Numerous abnormalities of the IgA immune system have been reported in IgAN but the most consistent finding remains aberrant IgA1 O‐linked glycosylation of the IgA1 hinge region. The defect comprises ...reduced galactosylation of O‐linked N‐acetylgalactosamine residues with or without changes in the terminal sialylation of the O‐linked sugars. Aberrant O‐galactosylation has been found in serum IgA1, in IgA1 isolated from tonsillar lymphocytes, and in IgA1 eluted from mesangial deposits. There is evidence that changes in IgA1 O‐galactosylation lead to IgA immune complex formation and mesangial IgA deposition. Mesangial cells exposed to these IgA immune complexes proliferate and adopt a pro‐inflammatory phenotype; they secrete cytokines, chemokines, growth factors and extracellular matrix components promoting glomerular inflammation and glomerulosclerosis. Recent evidence suggests that the control of IgA1 O‐glycosylation is linked to class switching from IgD to IgA1 synthesis and that the pattern of IgA1 O‐glycosylation may be programmed at the time of initial antigen encounter.
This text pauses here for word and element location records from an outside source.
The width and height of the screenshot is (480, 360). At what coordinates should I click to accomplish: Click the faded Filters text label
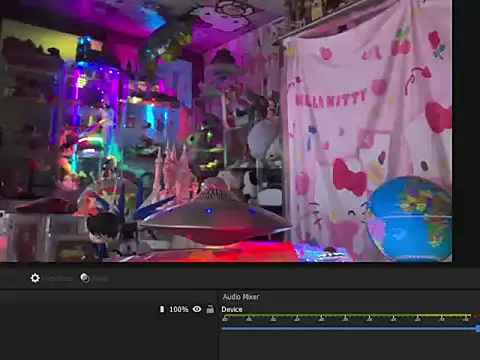coord(100,279)
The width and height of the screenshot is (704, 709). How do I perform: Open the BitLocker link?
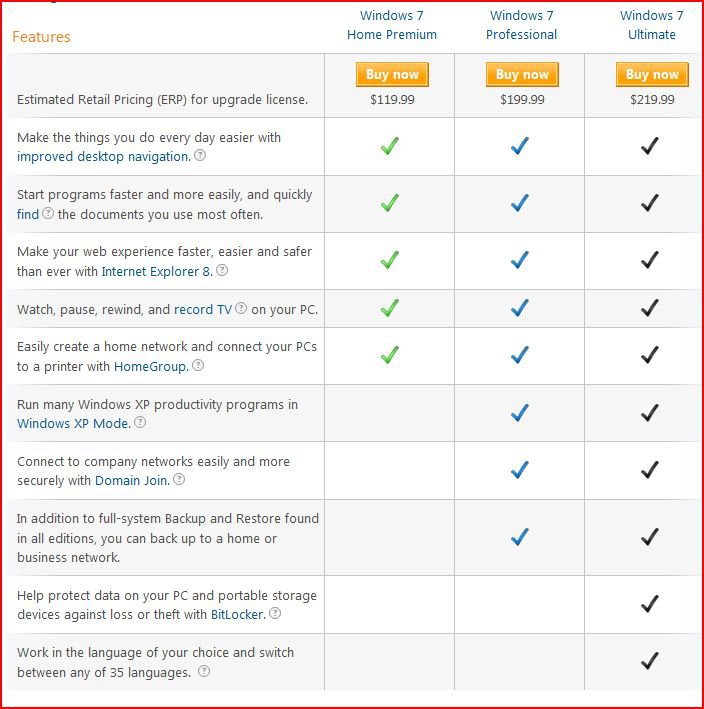238,614
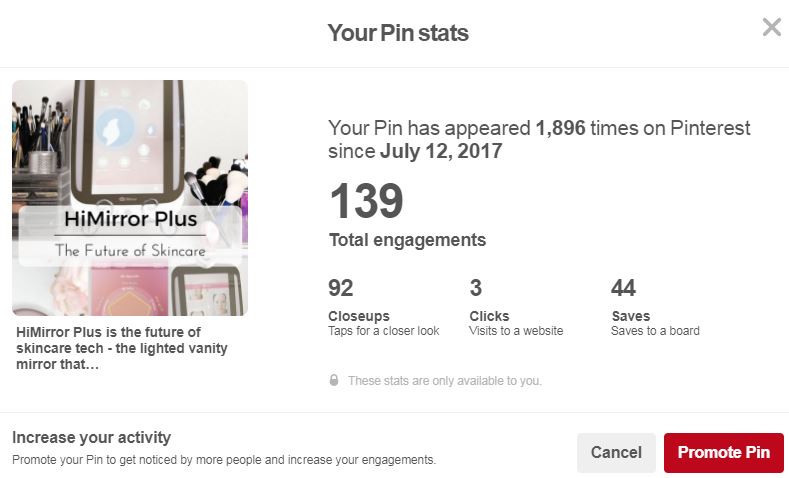789x478 pixels.
Task: Click the Cancel button
Action: click(616, 452)
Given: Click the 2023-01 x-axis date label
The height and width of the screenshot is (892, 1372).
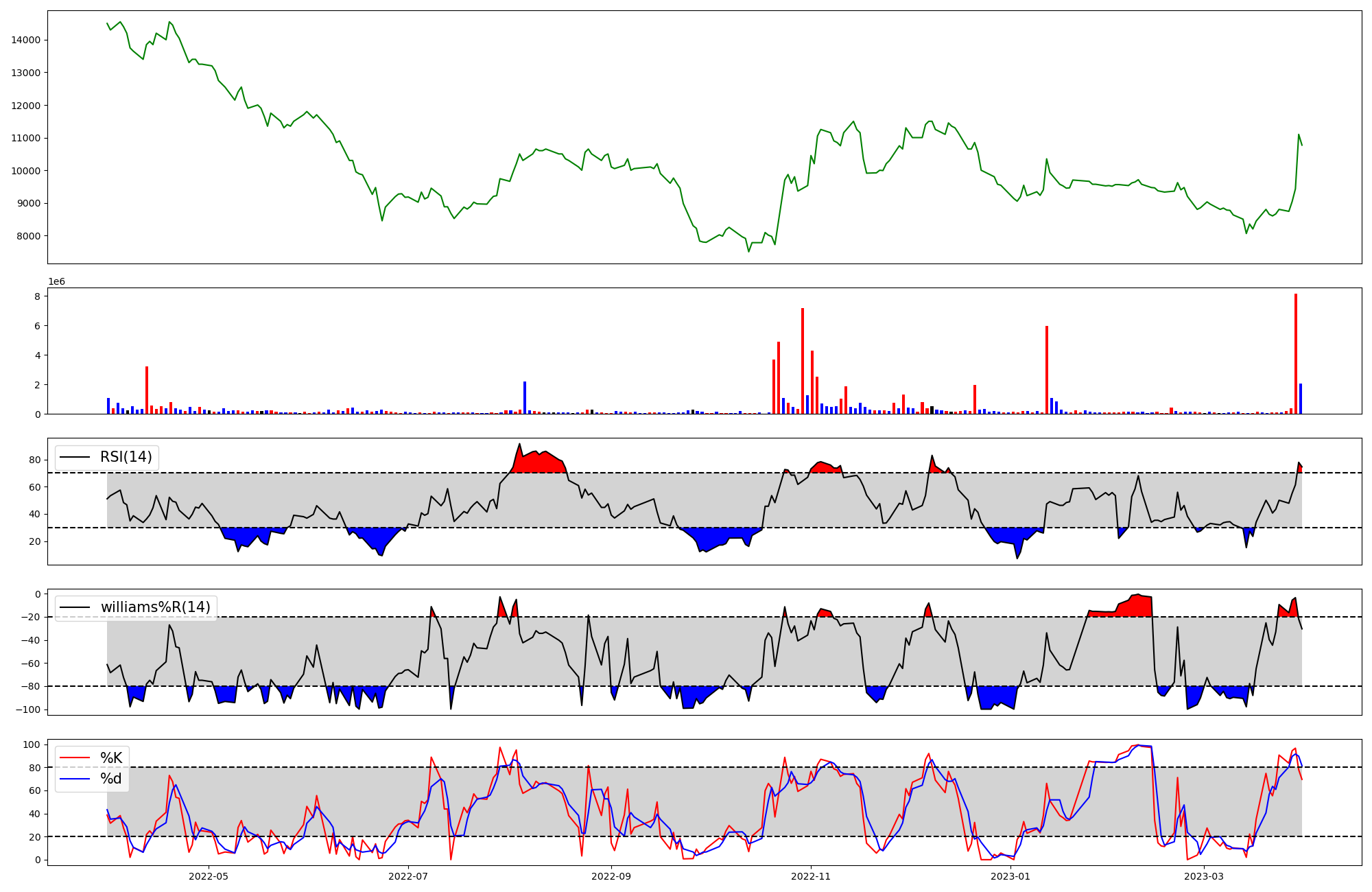Looking at the screenshot, I should (1010, 876).
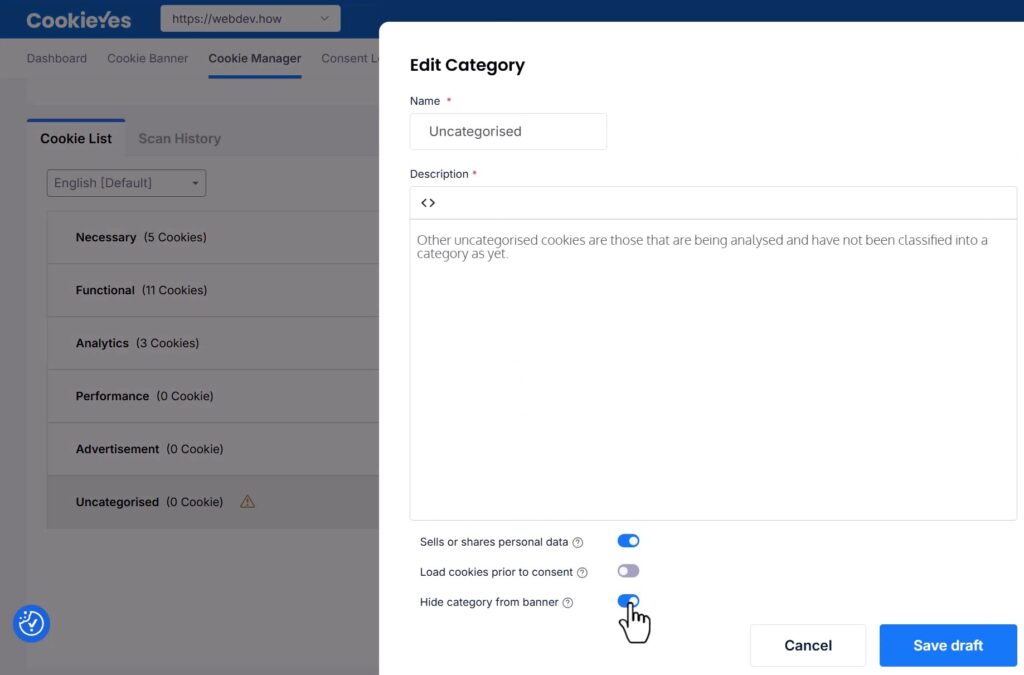Switch to the Scan History tab
The height and width of the screenshot is (675, 1024).
pos(179,139)
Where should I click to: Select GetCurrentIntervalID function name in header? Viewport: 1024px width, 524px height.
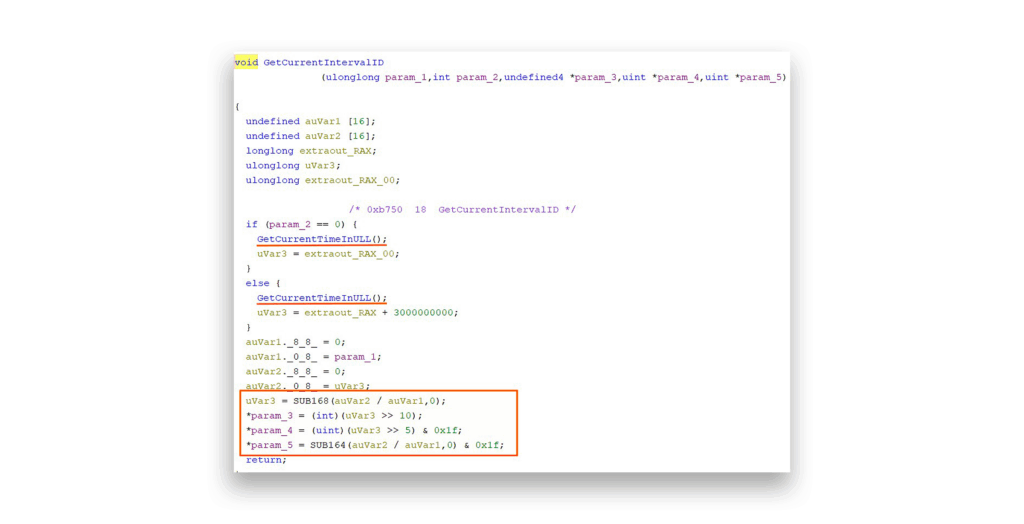coord(323,62)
IgA1 glycosylation varies between systemic and mucosal sites and the association of aberrant IgA1 galactosylation with low affinity, polymeric IgA1 antibodies against mucosal antigens suggests undergalactosylated IgA1 may in fact be a mucosal glycoform of IgA1. Although suited to the mucosal compartment, when these IgA1 glycoforms enter the systemic circulation in appreciable quantities they deposit in the mesangium and trigger glomerular inflammation. This review will discuss the evidence for the role of IgA1 O‐glycosylation in the pathogenesis of IgAN and propose an explanation for the presence of aberrantly O‐glycosylated IgA1 in the circulation of patients with IgAN.